West Coast Editor
Cancer-focused Agensys Inc. nailed down its second big pharma deal of the month, licensing its Phase I monoclonal antibody for prostate stem cell antigen (PSCA) to Merck & Co. Inc. for $17.5 million up front and as much as $11.5 million more over the next year, depending on milestones.
If the drug, known as AGS-PSCA, is launched, Agensys would get more milestone payments, adding another $95 million - an amount that could increase to upward of $170 million if the compound is approved for multiple oncology indications.
"We can't give a finer breakdown than what is in the press release, but the milestones are the standard kinds," tied to phases of development, market approvals and the like, said Paul Kanan, vice president of operations and chief financial officer for Santa Monica, Calif.-based Agensys.
Aya Jakobovits, chief scientific officer for the company, said that although the first indication will be hormone-refractory prostate cancer, the drug has shown promise against pancreatic and bladder tumors, as monotherapy and in combination with other drugs.
"We've put a lot of thought about additional studies we would like to initiate," she told BioWorld Today, based on "very strong efficacy that we have observed in animals." But the next steps will be determined in talks with Merck.
"PSCA is a proprietary target, so there's nobody else who's working [on it]," she said, adding that "there are not really too many antibodies currently under development" as targeted therapies.
The timeline for developing AGS-PSCA is "difficult to say" until more discussions are held with Merck, Jakobovits said. "What goes to our advantage is that it's a naked antibody, which means it doesn't need any type of payload technology."
Having proven itself "extremely safe" so far, the drug "has all the right features" for relatively quick development, she said.
Under the terms of the deal, Whitehouse Station, N.J.-based Merck and Agensys will co-develop and jointly fund AGS-PSCA for advanced prostate cancer and other indications through Phase II. The ongoing Phase I study at Memorial Sloan-Kettering Cancer Center and Johns Hopkins Kimmel Cancer Center uses supplies of the drug made by Agensys, which will keep manufacturing AGS-PSCA until production can be transferred.
Merck will lead the future worldwide clinical development program with what the companies described as "significant participation" by Agensys, with Merck taking primary responsibility for commercialization and commercial manufacture.
Agensys retains an option to take part in Phase III efforts in the U.S.
AGS-PSCA is a high-affinity, fully human IgG1k monoclonal antibody directed to PSCA, generated using Fremont, Calif.-based Abgenix Inc.'s XenoMouse technology, which Jakobovits was instrumental in developing when she worked for that firm. PSCA is expressed at significant levels on tumor cells from a majority of patients with all stages of prostate, pancreatic and bladder cancers.
Earlier this month, Agensys entered a three-year research agreement with Sanofi Pasteur, the vaccines business of Sanofi-Aventis Group, of Paris, to collaborate on vaccines for colorectal and prostate cancers. The deal gave Sanofi exclusive access to a portfolio of Agensys' proprietary targets, plus an option for exclusive worldwide licenses for up to six selected targets. Financial terms were not disclosed.

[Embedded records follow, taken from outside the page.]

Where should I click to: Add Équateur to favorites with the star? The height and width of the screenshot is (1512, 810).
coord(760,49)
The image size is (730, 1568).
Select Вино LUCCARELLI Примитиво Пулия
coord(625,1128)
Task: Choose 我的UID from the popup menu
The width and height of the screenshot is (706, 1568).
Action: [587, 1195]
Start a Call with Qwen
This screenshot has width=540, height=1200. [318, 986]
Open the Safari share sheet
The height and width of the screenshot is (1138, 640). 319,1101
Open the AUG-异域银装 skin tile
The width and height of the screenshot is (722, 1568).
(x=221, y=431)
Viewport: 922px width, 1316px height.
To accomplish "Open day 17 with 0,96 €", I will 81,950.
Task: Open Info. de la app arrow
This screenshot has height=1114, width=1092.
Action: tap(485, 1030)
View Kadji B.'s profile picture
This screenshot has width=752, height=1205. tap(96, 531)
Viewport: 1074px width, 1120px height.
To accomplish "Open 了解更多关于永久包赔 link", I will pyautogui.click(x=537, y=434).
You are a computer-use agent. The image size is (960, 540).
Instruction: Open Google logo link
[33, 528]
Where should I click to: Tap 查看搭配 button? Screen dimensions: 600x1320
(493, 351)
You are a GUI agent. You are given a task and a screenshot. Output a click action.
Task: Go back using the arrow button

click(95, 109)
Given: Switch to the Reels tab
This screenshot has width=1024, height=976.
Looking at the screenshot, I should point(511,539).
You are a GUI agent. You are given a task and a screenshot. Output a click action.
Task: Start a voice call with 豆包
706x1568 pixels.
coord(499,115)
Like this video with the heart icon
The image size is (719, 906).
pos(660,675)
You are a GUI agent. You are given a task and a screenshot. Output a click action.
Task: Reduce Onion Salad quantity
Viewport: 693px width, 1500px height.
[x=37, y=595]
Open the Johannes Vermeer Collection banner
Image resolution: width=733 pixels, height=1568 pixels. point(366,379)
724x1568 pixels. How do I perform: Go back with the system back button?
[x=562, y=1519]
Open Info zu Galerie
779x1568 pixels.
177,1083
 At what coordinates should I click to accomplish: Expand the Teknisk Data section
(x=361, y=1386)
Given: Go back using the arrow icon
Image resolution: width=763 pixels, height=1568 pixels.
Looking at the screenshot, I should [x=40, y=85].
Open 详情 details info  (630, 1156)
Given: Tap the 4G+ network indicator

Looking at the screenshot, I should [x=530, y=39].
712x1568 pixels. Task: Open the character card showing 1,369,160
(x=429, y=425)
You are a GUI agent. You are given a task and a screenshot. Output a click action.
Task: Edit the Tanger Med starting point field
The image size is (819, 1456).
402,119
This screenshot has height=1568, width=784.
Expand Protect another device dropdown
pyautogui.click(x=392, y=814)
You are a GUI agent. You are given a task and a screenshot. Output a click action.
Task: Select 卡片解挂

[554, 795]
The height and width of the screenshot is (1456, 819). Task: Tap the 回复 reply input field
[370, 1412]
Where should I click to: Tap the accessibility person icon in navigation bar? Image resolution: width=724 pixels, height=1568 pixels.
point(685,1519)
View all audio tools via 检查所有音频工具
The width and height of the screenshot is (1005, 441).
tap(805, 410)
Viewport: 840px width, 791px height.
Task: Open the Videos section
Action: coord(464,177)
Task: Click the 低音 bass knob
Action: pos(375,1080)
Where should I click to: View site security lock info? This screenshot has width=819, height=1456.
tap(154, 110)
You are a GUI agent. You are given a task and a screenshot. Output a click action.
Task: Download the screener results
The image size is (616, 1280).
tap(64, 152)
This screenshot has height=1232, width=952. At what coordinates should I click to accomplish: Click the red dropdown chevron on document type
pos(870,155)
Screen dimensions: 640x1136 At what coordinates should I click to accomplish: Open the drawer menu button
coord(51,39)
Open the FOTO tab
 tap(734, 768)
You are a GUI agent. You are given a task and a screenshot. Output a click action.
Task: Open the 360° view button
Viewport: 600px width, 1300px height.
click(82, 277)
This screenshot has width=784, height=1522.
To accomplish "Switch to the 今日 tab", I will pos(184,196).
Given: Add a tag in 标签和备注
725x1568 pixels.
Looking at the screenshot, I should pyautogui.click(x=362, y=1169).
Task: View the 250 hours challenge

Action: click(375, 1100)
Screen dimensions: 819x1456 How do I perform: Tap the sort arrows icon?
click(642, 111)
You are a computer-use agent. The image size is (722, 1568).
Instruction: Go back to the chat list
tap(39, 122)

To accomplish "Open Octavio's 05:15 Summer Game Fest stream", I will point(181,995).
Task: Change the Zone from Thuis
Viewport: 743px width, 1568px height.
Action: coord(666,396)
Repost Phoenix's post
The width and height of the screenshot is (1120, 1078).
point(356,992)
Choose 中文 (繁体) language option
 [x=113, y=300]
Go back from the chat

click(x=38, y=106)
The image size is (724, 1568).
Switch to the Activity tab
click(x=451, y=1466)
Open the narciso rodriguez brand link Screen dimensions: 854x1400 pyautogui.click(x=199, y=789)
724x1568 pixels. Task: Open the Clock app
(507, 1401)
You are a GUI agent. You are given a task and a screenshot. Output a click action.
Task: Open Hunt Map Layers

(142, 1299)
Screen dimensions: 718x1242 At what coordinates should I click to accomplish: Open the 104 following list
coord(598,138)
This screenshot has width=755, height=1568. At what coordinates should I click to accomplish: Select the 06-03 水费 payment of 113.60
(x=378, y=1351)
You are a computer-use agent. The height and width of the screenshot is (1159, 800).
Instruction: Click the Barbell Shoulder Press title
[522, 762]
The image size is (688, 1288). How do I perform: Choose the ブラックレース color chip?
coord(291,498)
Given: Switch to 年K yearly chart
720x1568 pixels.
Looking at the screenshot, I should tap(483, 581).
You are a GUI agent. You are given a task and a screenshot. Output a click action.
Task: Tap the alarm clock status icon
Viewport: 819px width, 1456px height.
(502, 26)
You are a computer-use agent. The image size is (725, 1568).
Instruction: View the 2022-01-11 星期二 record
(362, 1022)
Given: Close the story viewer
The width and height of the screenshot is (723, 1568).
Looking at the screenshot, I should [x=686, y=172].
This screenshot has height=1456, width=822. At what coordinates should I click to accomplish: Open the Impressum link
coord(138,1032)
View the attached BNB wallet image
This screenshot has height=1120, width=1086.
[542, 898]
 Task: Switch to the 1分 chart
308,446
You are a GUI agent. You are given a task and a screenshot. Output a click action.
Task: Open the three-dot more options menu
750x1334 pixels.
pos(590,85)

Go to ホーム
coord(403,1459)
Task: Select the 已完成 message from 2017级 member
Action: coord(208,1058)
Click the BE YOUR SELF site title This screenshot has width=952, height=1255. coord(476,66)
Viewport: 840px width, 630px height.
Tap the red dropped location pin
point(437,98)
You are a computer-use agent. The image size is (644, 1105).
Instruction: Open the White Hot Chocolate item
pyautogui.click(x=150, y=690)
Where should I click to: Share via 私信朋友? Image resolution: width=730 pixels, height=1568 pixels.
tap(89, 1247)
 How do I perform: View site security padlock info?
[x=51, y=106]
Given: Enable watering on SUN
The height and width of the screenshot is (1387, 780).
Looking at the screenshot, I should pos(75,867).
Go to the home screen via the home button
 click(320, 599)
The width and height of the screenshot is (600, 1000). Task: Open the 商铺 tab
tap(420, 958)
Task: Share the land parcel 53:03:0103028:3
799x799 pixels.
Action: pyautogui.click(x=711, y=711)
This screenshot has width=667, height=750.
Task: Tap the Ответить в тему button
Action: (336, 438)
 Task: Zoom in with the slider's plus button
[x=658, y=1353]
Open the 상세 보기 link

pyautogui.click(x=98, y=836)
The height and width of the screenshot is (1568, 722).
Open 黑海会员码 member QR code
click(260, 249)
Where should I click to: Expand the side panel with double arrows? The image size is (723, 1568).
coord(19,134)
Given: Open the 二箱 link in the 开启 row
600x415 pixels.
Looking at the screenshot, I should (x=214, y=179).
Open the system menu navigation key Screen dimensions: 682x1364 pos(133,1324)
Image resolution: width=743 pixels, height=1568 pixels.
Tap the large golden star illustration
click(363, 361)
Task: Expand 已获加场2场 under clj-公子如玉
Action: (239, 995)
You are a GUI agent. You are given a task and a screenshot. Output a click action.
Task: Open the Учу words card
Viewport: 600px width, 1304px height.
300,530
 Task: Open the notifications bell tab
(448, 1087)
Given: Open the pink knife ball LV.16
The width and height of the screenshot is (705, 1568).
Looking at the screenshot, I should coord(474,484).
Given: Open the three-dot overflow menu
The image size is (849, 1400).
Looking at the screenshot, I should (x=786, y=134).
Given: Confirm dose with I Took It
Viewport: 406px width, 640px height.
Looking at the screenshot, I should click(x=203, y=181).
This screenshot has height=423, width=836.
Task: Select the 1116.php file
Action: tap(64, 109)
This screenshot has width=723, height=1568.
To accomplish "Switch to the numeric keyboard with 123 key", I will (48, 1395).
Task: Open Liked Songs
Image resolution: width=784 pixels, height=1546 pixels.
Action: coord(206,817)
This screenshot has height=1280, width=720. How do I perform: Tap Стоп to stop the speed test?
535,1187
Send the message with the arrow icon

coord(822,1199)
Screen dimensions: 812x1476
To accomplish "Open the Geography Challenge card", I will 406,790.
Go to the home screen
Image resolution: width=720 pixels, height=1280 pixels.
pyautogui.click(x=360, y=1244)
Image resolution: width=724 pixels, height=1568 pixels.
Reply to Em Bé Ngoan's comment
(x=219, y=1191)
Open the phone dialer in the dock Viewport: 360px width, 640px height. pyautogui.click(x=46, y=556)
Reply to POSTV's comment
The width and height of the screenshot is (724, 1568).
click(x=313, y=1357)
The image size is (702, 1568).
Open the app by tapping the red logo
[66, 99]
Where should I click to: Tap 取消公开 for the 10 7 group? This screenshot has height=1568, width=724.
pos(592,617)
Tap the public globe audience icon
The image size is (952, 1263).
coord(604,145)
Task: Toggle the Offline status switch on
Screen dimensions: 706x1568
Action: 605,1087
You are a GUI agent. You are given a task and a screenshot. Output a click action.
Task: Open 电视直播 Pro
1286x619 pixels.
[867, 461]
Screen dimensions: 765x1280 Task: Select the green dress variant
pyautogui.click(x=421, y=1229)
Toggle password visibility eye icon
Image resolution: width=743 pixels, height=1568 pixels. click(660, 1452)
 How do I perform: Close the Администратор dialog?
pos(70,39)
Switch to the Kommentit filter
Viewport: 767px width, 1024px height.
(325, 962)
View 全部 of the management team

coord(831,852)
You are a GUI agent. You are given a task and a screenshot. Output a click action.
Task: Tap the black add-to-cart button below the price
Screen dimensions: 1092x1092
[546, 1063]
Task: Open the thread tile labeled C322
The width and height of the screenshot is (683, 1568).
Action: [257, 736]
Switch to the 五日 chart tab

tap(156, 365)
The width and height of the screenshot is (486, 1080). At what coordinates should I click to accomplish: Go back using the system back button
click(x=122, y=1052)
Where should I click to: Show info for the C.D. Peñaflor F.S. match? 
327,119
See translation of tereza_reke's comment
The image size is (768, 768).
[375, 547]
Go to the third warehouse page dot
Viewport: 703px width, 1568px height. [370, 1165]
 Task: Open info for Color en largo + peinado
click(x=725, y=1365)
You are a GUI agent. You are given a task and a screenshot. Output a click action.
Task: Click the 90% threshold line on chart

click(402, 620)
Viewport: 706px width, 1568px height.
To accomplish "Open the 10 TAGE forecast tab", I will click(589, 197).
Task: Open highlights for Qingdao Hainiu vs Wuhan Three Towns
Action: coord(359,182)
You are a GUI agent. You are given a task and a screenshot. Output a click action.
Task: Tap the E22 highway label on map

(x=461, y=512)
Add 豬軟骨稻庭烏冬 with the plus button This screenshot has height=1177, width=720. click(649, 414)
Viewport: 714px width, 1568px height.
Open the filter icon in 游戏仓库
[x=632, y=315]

Agensys also has a licensing arrangement, signed last year, with South San Francisco-based Genentech Inc., under which the former could earn more than $90 million. Genentech is paying for research, development and commercialization rights to therapeutic and diagnostic products surrounding two cancer targets. (See BioWorld Today, July 23, 2004.)
Kanan said Agensys has "a lot of antibodies under development right now for other proprietary targets, and as we develop these we'll make a decision on a case-by-case basis" whether to partner them.
The company believes it can "carry [some of them] a very long way" on its own and maybe "all the way through to approval," he added.